───── GIVEN DATA ─────

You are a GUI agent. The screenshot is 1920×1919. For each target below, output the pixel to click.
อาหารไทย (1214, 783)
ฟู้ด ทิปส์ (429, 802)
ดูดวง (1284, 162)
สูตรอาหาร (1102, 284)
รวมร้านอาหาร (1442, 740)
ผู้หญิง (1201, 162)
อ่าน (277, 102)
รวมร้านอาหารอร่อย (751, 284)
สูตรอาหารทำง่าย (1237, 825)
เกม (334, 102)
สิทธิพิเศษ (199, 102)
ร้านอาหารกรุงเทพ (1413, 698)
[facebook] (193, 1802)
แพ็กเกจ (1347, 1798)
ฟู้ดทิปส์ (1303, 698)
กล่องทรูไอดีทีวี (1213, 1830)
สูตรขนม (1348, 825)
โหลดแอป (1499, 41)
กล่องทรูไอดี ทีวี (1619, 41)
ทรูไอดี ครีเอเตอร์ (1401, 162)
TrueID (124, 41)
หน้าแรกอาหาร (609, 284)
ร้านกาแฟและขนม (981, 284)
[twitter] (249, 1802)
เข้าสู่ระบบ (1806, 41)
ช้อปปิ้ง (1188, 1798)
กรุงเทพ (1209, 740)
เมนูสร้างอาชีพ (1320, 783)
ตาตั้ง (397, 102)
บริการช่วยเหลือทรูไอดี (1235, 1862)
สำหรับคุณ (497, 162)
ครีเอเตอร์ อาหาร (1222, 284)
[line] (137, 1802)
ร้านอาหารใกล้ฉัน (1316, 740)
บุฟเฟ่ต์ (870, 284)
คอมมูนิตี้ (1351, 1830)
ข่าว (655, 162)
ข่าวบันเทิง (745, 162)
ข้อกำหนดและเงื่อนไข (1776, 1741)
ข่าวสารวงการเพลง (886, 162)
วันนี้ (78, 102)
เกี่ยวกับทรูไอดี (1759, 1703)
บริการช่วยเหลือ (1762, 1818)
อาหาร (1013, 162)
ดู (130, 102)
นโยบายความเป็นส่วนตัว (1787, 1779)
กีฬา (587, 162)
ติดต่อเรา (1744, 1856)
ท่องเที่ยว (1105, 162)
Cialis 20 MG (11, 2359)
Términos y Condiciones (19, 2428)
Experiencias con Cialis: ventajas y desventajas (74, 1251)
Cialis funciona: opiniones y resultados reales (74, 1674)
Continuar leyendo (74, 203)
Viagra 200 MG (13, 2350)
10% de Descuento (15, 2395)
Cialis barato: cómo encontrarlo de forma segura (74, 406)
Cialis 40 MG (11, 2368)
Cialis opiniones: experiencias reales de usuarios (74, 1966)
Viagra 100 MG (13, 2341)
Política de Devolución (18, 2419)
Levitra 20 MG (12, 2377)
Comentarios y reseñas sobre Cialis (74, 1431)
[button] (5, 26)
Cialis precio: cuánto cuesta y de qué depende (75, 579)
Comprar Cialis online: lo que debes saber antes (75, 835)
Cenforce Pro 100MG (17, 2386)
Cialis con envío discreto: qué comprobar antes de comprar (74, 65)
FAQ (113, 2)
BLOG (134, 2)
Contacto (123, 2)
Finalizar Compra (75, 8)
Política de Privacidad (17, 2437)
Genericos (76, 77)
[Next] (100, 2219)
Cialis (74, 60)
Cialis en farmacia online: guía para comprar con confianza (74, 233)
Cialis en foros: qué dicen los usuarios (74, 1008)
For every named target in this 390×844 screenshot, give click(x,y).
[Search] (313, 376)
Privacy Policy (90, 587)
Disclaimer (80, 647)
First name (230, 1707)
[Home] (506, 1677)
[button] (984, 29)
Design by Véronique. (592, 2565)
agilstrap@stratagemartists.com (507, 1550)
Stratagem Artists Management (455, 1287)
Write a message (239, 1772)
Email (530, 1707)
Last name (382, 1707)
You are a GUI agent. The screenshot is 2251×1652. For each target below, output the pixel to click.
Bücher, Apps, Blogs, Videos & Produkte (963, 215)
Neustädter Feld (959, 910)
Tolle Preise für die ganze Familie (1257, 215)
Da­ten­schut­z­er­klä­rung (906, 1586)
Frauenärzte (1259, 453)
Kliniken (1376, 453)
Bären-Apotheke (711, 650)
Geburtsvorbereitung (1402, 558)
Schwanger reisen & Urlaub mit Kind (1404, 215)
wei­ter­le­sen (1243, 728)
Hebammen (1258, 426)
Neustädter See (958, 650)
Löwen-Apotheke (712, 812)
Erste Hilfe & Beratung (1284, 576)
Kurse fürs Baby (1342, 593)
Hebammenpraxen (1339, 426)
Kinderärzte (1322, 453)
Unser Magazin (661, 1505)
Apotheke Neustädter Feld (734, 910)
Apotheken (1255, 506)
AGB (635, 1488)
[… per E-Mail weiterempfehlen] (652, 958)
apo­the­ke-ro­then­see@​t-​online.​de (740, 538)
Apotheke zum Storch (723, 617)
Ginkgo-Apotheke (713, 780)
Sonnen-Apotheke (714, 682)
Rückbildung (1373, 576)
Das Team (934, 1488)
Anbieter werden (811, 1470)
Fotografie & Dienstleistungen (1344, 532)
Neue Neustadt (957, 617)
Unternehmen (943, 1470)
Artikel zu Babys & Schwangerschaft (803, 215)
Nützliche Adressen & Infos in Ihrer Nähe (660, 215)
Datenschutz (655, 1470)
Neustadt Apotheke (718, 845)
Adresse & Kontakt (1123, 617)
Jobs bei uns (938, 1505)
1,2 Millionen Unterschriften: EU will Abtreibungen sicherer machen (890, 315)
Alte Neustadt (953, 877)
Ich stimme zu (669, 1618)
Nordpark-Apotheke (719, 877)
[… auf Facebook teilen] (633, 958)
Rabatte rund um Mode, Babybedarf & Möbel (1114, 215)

─────

§ ACTIVITY
As listed above, the lines from the line with "Last name (382, 1707)" to the line with "[… auf Facebook teilen] (633, 958)" are to be echoed exactly, with both ends included and nothing added.

§ RESULT OF THE EXERCISE
Last name (382, 1707)
You are a GUI agent. The screenshot is 2251×1652. For each target below, output the pixel to click.
Bücher, Apps, Blogs, Videos & Produkte (963, 215)
Neustädter Feld (959, 910)
Tolle Preise für die ganze Familie (1257, 215)
Da­ten­schut­z­er­klä­rung (906, 1586)
Frauenärzte (1259, 453)
Kliniken (1376, 453)
Bären-Apotheke (711, 650)
Geburtsvorbereitung (1402, 558)
Schwanger reisen & Urlaub mit Kind (1404, 215)
wei­ter­le­sen (1243, 728)
Hebammen (1258, 426)
Neustädter See (958, 650)
Löwen-Apotheke (712, 812)
Erste Hilfe & Beratung (1284, 576)
Kurse fürs Baby (1342, 593)
Hebammenpraxen (1339, 426)
Kinderärzte (1322, 453)
Unser Magazin (661, 1505)
Apotheke Neustädter Feld (734, 910)
Apotheken (1255, 506)
AGB (635, 1488)
[… per E-Mail weiterempfehlen] (652, 958)
apo­the­ke-ro­then­see@​t-​online.​de (740, 538)
Apotheke zum Storch (723, 617)
Ginkgo-Apotheke (713, 780)
Sonnen-Apotheke (714, 682)
Rückbildung (1373, 576)
Das Team (934, 1488)
Anbieter werden (811, 1470)
Fotografie & Dienstleistungen (1344, 532)
Neue Neustadt (957, 617)
Unternehmen (943, 1470)
Artikel zu Babys & Schwangerschaft (803, 215)
Nützliche Adressen & Infos in Ihrer Nähe (660, 215)
Datenschutz (655, 1470)
Neustadt Apotheke (718, 845)
Adresse & Kontakt (1123, 617)
Jobs bei uns (938, 1505)
1,2 Millionen Unterschriften: EU will Abtreibungen sicherer machen (890, 315)
Alte Neustadt (953, 877)
Ich stimme zu (669, 1618)
Nordpark-Apotheke (719, 877)
[… auf Facebook teilen] (633, 958)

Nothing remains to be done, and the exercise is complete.